Finjamos que no nos entendemos

El supuesto reconocimiento de la pluralidad lingüística en el Senado no es más que un reconocimiento al mito político que el nacionalismo ha enredado en torno a las lenguas.

Hagamos como si no nos entendiéramos. Como si no dispusiéramos de una lengua común y de una lengua oficial del Estado. Esa es la ficción que pretende armar el régimen del pinganillo en el Senado, donde acaban de alcanzar la cooficialidad tres lenguas que, hasta ahora, mantenían ese status en las comunidades autónomas correspondientes. Para el Gobierno, se trata de un merecido reconocimiento a la riqueza y a la pluralidad lingüísticas de España y de un avance hacia la normalidad. No pregunten por qué, entonces, ha tardado tanto en remediar el atropello. Pero si algo reconoce la nueva y plurilingüe condición senatorial es, justo, la anormalidad.

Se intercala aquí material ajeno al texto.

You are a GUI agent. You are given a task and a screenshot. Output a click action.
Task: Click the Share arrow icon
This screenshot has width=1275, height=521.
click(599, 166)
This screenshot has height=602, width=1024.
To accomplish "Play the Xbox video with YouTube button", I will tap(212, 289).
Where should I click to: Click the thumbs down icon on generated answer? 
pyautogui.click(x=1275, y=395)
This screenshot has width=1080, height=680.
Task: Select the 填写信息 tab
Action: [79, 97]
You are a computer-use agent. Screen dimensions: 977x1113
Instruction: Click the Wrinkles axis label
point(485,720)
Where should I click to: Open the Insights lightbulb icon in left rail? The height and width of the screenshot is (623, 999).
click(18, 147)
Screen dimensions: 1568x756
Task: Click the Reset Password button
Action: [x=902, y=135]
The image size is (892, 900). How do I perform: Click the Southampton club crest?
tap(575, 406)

Si las lenguas fueran lo que son, esto es, instrumentos de comunicación, a nadie se le ocurriría renunciar a la práctica que es habitual y natural en la sociedad: las personas que hablan idiomas distintos emplean, cuando se reúnen, el que comparten todas ellas.

Como las lenguas son piezas de estrategias políticas, se han convertido en sujetos de derechos y en expresión de identidades irreductibles, la ficción se impone a la realidad a fin de contrarrestarla y, en lo posible, trastocarla. Así, el supuesto reconocimiento de la pluralidad lingüística en el Senado no es más que un reconocimiento al mito político que el nacionalismo ha enredado en torno a las lenguas. Es el pago de un peaje. Pero no sólo a cambio de los servicios que presta ocasionalmente este o aquel partido nacionalista a un Gobierno, que también. Más aún, supone la aceptación sumisa y acomplejada del imaginario del nacionalismo, de su falaz relato sobre España y su historia, de un victimismo que exige constantes reparaciones y desagravios. A todo lo cual viene a añadirse, cosas de la moda, la exaltación de la "diversidad" que caracteriza al multiculti.

En aras de la verosimilitud, el fingimiento de los senadores debería incluir la traducción de los parlamentos de sus señorías a las distintas lenguas de España. Pero aquí, al igual que en las malas películas, el legionario romano lleva un Seiko en la muñeca. Como todos los senadores hablan español, bien que unos mejor que otros, el apaño no atiende a la incongruencia y el discurso en catalán, en vascuence o en gallego, se vierte a la lengua común y andando. Ah, pero eso no aparecerá en el escenario. En público rendimos vasallaje a la mitología que sacraliza –y ahoga– los idiomas que representan el alma (Volksgeist) de las naciones por construir.